*** Opening SUPPLIED PASSAGE ***

And that is why on this day, and every day, we cannot help but give thanks. We should call upon God’s Name in every trouble, pray, praise, and give thanks. Paul says that supplications, prayers, intercessions, and thanksgivings should be made for all people. Thank God for His love for you, His desire to save you, and His accomplishing it through Jesus Christ, His Son. Thank God that you are baptized into Christ, and that He has given you His Holy Spirit, to bring you to a knowledge of the truth, and sustain you by His Word and Supper in the saving Christian faith. Thank God for all the great gifts He continually pours out on you, for making you and all creatures, for giving you your body and soul, eyes, ears, and all your members, your reason and all your senses, and that He still takes care of them. Thank God that He also gives you clothing and shoes, food and drink, house and home, family, friends, vocations, and all that you need to support this body and life, and so much more that you don’t need, but that He gives you anyway, for your blessing and enjoyment. Thank God that He defends you against all danger and guards and protects you from all evil. And thank God that He does all of this only out of fatherly, divine goodness and mercy, without any merit or worthiness in you. He does it for Jesus’ sake. Therefore, it is your duty to thank and praise, serve and obey Him. This is no burden, but it is most certainly true.
And, beloved, thank God that He does this, not just for you. For all people. Thank God on behalf of all those people, some of whom don’t know to thank God themselves. It is your priestly work to thank God in their stead, in their place. And then, thank God for those people. That is part of your prayers for them. And it just might turn them. It will most certainly turn you. Thank God for all those people you love to love. Thank God for all those people who are difficult to love, and love them anyway. And call upon God for them. God has given you His Name for this very purpose. Use it. Use it well. And live in it confidently, and with great thanksgiving. So let’s do it now. Let’s trace the sign of the holy cross upon our bodies and, with great thanksgiving, invoke that Name upon ourselves, and for the sake of all people: In the Name of the Father, and of the Son X, and of the Holy Spirit. Amen.
 Catechism quotes from Luther’s Small Catechism (St. Louis: Concordia, 1986).

*** Closing SUPPLIED PASSAGE ***
*** Opening INFORMATION PROVIDED ***

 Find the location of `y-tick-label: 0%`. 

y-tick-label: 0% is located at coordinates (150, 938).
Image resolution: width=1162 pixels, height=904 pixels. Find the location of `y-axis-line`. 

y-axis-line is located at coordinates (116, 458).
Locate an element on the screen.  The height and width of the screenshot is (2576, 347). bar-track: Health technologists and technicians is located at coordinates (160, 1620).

*** Closing INFORMATION PROVIDED ***

WHAT NEEDS TO BE DONE :: In the sermon on thanksgiving, what does Paul say should be made for all people?

ANSWER TO THIS EXERCISE :: Supplications, prayers, intercessions, and thanksgivings.